■ EXTRACTED INFORMATION:
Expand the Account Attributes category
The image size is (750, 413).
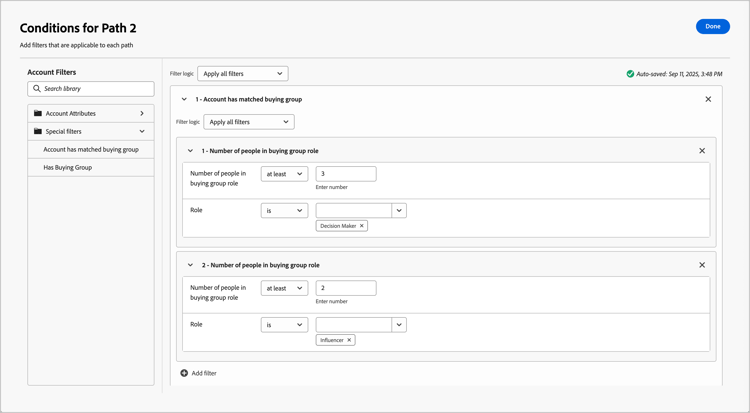click(142, 114)
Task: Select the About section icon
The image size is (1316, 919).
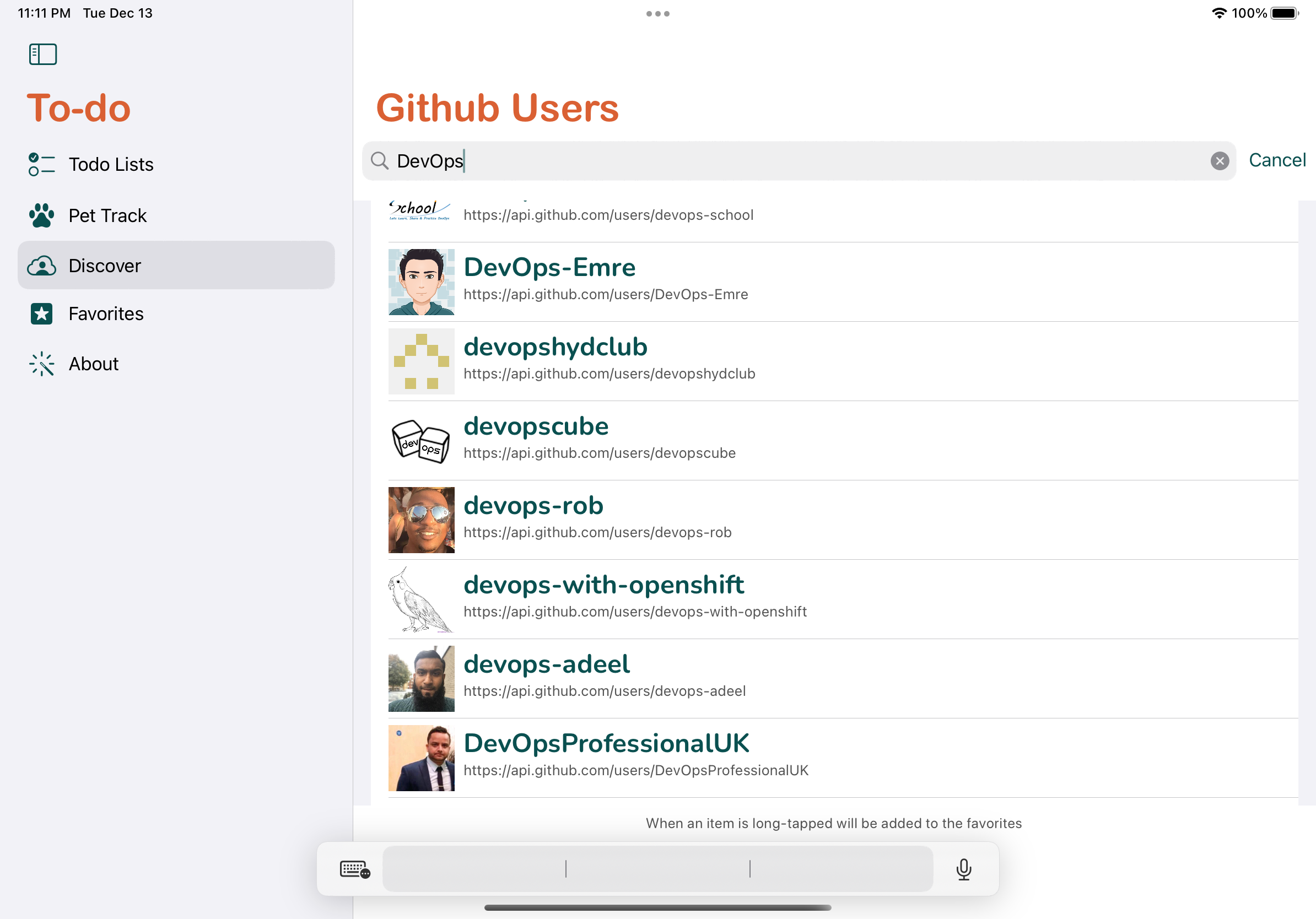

■ EXERCISE REQUIREMENTS:
Find the line containing "The image size is (750, 413)." in the listing above. Restate it and every line after it, word for word, through the final line, leaving out the pictures.

■ EXERCISE RESULT:
The image size is (750, 413).
click(142, 114)
Task: Select the About section icon
The image size is (1316, 919).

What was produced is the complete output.